## Task statement
Retype the following data exactly, but leave its pictures out.

## Recorded information

+--

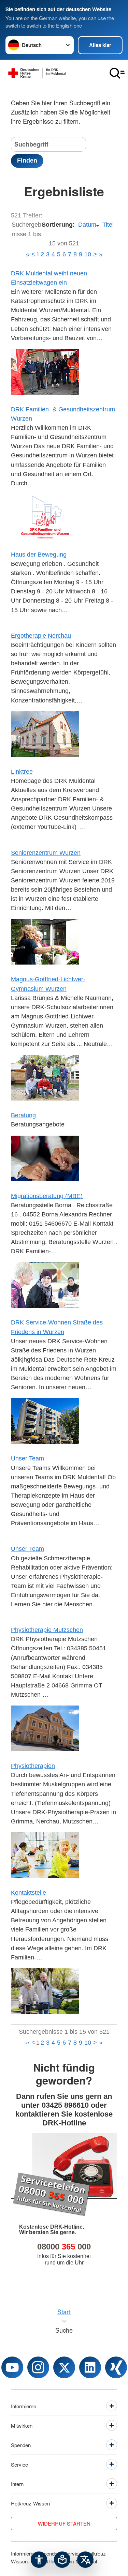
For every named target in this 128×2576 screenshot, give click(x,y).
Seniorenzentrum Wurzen (46, 852)
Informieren (23, 2553)
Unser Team (27, 1458)
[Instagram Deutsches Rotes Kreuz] (38, 2367)
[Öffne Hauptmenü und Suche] (117, 73)
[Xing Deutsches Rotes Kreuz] (116, 2367)
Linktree (22, 771)
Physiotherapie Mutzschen (47, 1629)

+--

## Task response
For every named target in this 128×2576 screenshot, give click(x,y).
Seniorenzentrum Wurzen (46, 852)
Informieren (23, 2553)
Unser Team (27, 1458)
[Instagram Deutsches Rotes Kreuz] (38, 2367)
[Öffne Hauptmenü und Suche] (117, 73)
[Xing Deutsches Rotes Kreuz] (116, 2367)
Linktree (22, 771)
Physiotherapie Mutzschen (47, 1629)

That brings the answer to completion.